Curious about the future of online news media? Look no further than CNN’s laughable iReport website, where users can upload any gibberish they like and call it journalism. Take this article about a fictitious asteroid expected to wipe out life on earth, for example.
Sure, the splashy image of a Manhattan-sized space rock’s extinction-level impact on the surface of our fragile planet carries the legend “NOT VETTED BY CNN,” and the probable collision is scheduled for “March 35, 2041,” but that didn’t stop some 54,000 readers from eagerly sharing Marcus575’s crackpot story with friends. Neither was anyone bothered by the appearance of unrelated tags including “beiber, war, gaming, stocks, cyrus, obama,” and “states,” clearly indicative of a cynical ploy to artificially boost the pageview count.

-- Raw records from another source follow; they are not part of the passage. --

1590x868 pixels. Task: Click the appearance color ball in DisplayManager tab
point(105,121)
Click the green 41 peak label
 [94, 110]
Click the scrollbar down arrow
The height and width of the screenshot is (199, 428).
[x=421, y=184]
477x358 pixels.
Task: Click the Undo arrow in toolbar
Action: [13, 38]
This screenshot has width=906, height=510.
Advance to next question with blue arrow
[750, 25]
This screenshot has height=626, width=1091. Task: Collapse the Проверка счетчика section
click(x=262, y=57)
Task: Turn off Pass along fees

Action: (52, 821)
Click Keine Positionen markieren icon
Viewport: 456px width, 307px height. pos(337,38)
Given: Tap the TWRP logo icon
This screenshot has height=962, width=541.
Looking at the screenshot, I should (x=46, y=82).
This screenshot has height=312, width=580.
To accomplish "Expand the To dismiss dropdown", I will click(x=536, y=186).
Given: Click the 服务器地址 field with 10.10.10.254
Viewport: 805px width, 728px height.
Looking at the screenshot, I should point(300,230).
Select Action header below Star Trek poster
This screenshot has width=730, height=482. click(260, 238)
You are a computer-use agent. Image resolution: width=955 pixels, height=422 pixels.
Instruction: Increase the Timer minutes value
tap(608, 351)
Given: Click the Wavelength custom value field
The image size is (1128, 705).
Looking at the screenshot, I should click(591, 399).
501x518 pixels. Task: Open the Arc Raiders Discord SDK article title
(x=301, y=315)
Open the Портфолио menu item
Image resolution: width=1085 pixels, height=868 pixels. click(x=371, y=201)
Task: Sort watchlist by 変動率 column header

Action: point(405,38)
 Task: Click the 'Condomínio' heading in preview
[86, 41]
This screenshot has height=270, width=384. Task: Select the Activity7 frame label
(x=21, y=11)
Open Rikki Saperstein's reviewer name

You could argue that the iReport system works, given how CNN eventually pulled the post for violating community guidelines and issued a quick correction: “NASA has confirmed via email that this story is false,” the page now reads. “A spokeswoman for the Jet Propulsion Laboratory says that the largest object detected by [Near-Earth Object Wide-field Infrared Survey Explorer] measures 3 km in diameter and poses no risk to Earth.”
Sadly, the misinformation is already out of the bag, and quite a few people may really think that we’ve got just 27 short years before we’re pulverized into cosmic dust. But at the rate our national gullibility is expanding, armageddon can’t come soon enough.